Extract provided ▸
▼
Vladimír Labant (born 8 June 1974) is a Slovak former professional footballer who played as a left-back. He represented the Slovakia national team.

Club career 
Labant was a much sought after left-back after a successful spell with Czech club Slavia Prague. He joined rivals Sparta Prague in 1999 and was touted around Europe to several teams including PSV Eindhoven of the Netherlands. He eventually moved to West Ham United for a fee just under £1 million in January 2002. He made his debut when he came on as a substitute in an FA Cup tie against Chelsea. His cross led to West Ham's equaliser from Freddie Kanoute. He ended the 2001-02 season with 14 first team appearances for West Ham.

The following season he was shunned even as the club fell into a relegation battle. Having made just one appearance for West Ham in the 2002-03 season thus far, in a 4–0 loss at Newcastle United, he rejoined Sparta Prague on loan in December 2002, and eventually re-signed with them permanently the following summer.
▲
Stored items
▼
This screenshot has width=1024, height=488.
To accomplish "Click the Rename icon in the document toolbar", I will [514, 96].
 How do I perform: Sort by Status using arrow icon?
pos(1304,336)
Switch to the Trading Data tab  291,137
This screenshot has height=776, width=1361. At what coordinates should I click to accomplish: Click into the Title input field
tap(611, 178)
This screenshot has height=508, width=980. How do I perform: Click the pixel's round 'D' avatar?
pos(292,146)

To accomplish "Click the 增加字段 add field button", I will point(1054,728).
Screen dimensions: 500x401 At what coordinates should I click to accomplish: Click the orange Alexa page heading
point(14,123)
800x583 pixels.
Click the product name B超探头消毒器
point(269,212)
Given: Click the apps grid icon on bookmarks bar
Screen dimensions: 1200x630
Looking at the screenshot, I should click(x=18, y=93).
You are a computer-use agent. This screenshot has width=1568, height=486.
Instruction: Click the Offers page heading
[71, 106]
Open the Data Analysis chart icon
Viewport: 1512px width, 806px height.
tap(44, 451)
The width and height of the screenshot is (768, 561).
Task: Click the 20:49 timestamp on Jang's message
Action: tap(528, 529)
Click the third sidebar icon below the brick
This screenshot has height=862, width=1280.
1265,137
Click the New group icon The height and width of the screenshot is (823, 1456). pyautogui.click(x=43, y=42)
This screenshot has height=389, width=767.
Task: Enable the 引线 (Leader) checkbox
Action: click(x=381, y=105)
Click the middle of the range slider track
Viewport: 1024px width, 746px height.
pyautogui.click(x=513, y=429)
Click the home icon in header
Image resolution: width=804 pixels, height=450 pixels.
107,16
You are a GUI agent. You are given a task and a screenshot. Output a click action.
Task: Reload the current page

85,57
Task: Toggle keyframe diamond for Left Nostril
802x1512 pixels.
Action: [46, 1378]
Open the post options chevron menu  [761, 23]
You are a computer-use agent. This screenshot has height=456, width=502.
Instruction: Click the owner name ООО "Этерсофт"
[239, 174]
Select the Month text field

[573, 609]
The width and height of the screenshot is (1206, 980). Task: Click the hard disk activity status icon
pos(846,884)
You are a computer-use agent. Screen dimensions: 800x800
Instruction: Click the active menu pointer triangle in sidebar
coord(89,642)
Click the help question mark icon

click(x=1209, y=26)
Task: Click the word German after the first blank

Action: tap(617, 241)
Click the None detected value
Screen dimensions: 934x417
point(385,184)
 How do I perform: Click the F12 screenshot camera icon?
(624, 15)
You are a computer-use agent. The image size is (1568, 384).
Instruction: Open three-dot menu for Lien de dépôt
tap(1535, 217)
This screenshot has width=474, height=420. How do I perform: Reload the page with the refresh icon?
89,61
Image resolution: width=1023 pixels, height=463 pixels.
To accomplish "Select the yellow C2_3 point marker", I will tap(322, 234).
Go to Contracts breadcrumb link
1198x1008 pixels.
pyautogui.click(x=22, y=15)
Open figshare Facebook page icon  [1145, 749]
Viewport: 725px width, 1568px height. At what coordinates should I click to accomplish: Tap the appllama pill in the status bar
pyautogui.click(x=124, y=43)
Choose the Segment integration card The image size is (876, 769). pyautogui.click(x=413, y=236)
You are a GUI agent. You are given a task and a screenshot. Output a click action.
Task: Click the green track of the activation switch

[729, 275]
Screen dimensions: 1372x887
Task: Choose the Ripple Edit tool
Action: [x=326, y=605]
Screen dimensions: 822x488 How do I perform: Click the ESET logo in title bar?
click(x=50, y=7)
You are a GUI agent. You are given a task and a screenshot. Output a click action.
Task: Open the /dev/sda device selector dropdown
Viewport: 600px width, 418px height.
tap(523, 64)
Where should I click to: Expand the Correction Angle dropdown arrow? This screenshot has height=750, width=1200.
▲
Jobs ▸
a - Write out everything in the Vladimír Labant text from "Club career" down to "the following summer.".
b - Answer these questions using the Vladimír Labant text:
(i) Which club did Labant join in 1999?
(ii) Against which team did he make his West Ham debut?
(iii) What was the result of his one West Ham appearance in the 2002-03 season before his loan?

Answers below ▸
a -
Club career 
Labant was a much sought after left-back after a successful spell with Czech club Slavia Prague. He joined rivals Sparta Prague in 1999 and was touted around Europe to several teams including PSV Eindhoven of the Netherlands. He eventually moved to West Ham United for a fee just under £1 million in January 2002. He made his debut when he came on as a substitute in an FA Cup tie against Chelsea. His cross led to West Ham's equaliser from Freddie Kanoute. He ended the 2001-02 season with 14 first team appearances for West Ham.

The following season he was shunned even as the club fell into a relegation battle. Having made just one appearance for West Ham in the 2002-03 season thus far, in a 4–0 loss at Newcastle United, he rejoined Sparta Prague on loan in December 2002, and eventually re-signed with them permanently the following summer.

b -
(i) Sparta Prague
(ii) Chelsea, in an FA Cup tie
(iii) A 4–0 loss at Newcastle United